Como um cão alucinado
Por Susanna Busato
Esta orelha, como queiram, é muito mais que uma dobra ou um canto de contracapa, para onde os olhos vão quando invadem o livro. Esta orelha é uma escuta à voz do poeta que se expressa como palavra na alucinação do dia, buscando um lugar no fio telefônico dos postes, para estabelecer contato com a sua escuta, leitor. De orelha a orelha, a voz do poeta procura percorrer um espaço no campo aberto dos sentidos, que se nutrem do coloquialismo e da simplicidade da expressão para se verem livres e reivindicarem o que talvez a vida não possa: o hiato “entre o prato de feijão e o café coado”. Esse “entre”, esse intervalo que habita as coisas, ilude a transitoriedade da vida, para rasgar nela o verbo e, com o próprio poema, dizer tudo que sente diante de um “tempo mudo” e daquilo que falta.
Alucinar-se é lançar-se sem medo em meio às palavras todas e delas sugar o que o mundo oferece como prato feito e indigesto. E dos restos, nos versos que nascem, o desvairismo se alimenta. O poeta à escuta elabora, então, a sua cicuta.

▶ **INSTRUÇÃO A**
Segundo o texto, por que os sentidos se nutrem do coloquialismo e da simplicidade da expressão? Responda em uma a três frases.
O texto e as linhas de dados não têm nenhuma relação entre si.

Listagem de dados
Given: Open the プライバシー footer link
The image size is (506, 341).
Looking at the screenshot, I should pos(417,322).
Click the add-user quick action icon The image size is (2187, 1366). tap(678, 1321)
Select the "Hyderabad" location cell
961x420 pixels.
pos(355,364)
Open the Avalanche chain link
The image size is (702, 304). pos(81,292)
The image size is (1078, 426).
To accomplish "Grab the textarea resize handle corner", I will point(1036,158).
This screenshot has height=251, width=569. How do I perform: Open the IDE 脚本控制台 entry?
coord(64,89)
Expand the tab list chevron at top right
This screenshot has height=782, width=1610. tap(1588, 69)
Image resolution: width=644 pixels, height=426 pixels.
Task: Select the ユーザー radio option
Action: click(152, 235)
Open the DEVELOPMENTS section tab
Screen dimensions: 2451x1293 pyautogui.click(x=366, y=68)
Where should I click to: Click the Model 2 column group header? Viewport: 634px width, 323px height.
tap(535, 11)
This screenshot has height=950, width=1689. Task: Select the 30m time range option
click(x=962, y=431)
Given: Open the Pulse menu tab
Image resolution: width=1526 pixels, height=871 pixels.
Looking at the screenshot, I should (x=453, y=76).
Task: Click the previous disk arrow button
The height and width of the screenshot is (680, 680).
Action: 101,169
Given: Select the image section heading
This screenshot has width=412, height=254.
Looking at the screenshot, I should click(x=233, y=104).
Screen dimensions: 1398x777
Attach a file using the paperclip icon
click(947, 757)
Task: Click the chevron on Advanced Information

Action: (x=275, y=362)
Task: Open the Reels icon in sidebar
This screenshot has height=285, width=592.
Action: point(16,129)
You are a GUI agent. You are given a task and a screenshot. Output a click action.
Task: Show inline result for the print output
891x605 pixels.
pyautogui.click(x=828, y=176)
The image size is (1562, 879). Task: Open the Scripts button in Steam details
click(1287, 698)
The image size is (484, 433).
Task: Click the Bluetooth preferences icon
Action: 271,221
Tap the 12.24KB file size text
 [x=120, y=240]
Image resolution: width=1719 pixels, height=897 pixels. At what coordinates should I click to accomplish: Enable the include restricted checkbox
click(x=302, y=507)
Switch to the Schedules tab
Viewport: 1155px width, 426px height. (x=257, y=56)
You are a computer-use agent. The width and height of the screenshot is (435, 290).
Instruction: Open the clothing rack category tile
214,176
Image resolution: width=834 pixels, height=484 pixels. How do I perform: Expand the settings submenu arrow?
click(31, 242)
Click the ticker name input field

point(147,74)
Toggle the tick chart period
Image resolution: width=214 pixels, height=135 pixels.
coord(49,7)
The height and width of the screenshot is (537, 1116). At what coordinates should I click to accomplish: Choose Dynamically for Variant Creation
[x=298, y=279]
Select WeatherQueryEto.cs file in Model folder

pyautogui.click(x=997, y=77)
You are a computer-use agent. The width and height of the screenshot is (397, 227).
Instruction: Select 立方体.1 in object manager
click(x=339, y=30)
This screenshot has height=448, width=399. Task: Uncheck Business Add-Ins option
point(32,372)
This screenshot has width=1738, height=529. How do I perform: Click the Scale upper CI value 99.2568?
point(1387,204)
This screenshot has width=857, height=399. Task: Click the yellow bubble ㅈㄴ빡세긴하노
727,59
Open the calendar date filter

▶ **INSTRUÇÃO B**
Transforme em lista numerada as linhas da listagem de dados entre a que contém "Task: Open the Reels icon in sidebar" e a que contém "Viewport: 1155px width, 426px", incluindo as duas e deixando de fora as linhas em branco.

▶ **RESPOSTA A**
Os sentidos se nutrem do coloquialismo e da simplicidade da expressão para se verem livres e reivindicarem o que talvez a vida não possa: o hiato “entre o prato de feijão e o café coado”.

▶ **RESPOSTA B**
1. Task: Open the Reels icon in sidebar
2. This screenshot has height=285, width=592.
3. Action: point(16,129)
4. You are a GUI agent. You are given a task and a screenshot. Output a click action.
5. Task: Show inline result for the print output
6. 891x605 pixels.
7. pyautogui.click(x=828, y=176)
8. The image size is (1562, 879). Task: Open the Scripts button in Steam details
9. click(1287, 698)
10. The image size is (484, 433).
11. Task: Click the Bluetooth preferences icon
12. Action: 271,221
13. Tap the 12.24KB file size text
14.  [x=120, y=240]
15. Image resolution: width=1719 pixels, height=897 pixels. At what coordinates should I click to accomplish: Enable the include restricted checkbox
16. click(x=302, y=507)
17. Switch to the Schedules tab
18. Viewport: 1155px width, 426px height. (x=257, y=56)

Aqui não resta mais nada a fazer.